China's consumer prices rise in May
Shoppers pick fruit at a supermarket in Beijing, May 12, 2024. [Photo/VCG]
China's consumer prices increased mildly in May, while factory-gate prices saw a slowdown in annual declines for a second month, official data showed on Wednesday.
The country's consumer price index, a main gauge of inflation, rose by 0.3 percent year-on-year in May, flat with the rise in April, the National Bureau of Statistics said.
Within the CPI, food prices dropped 2 percent year-on-year in May after a 2.7 percent annual contraction in April.
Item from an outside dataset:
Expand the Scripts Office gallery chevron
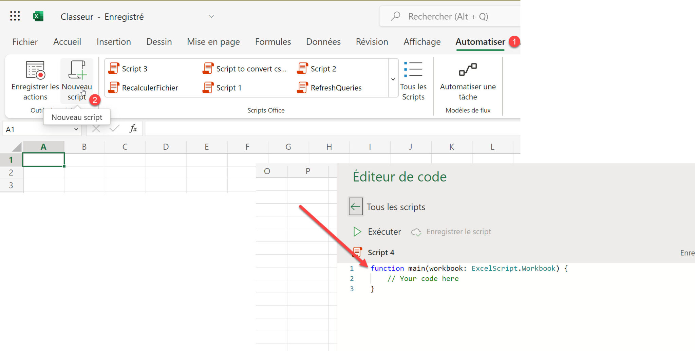click(x=393, y=79)
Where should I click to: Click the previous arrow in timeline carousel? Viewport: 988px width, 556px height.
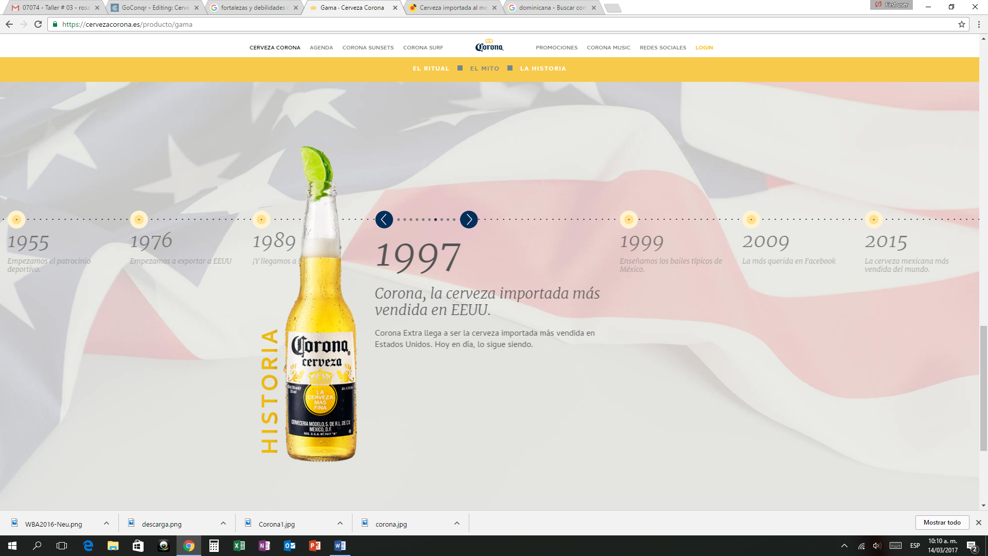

The prices of eggs, fresh fruits and cooking oil declined 8.5 percent, 6.7 percent, and 5.1 percent, respectively, in May, narrowing from the price drop a month earlier. Pork, a staple in Chinese cuisine, saw prices go up by 4.6 percent in May after a 1.4 percent rise in April.
Meanwhile, non-food prices posted a 0.8 percent rise compared with a year earlier in May after a 0.9 percent increase in April. The growth in energy narrowed from 3.6 percent in April to 3.4 percent in May.
On a month-on-month basis, the CPI dropped by 0.1 percent in May versus a 0.1 percent rise in April.
The growth in core CPI, which excludes volatile food and energy prices and is deemed a better gauge of the supply-demand relationship in the economy, rose by 0.6 percent year-on-year in May after a 0.7 percent rise in April.
China's producer price index, which gauges factory-gate prices, dropped by 1.4 percent from a year ago in May, narrowing from a 2.5 percent fall in April, the NBS said.
On a month-on-month basis, the PPI rose 0.2 percent in May after a 0.2 percent drop in April, according to the NBS.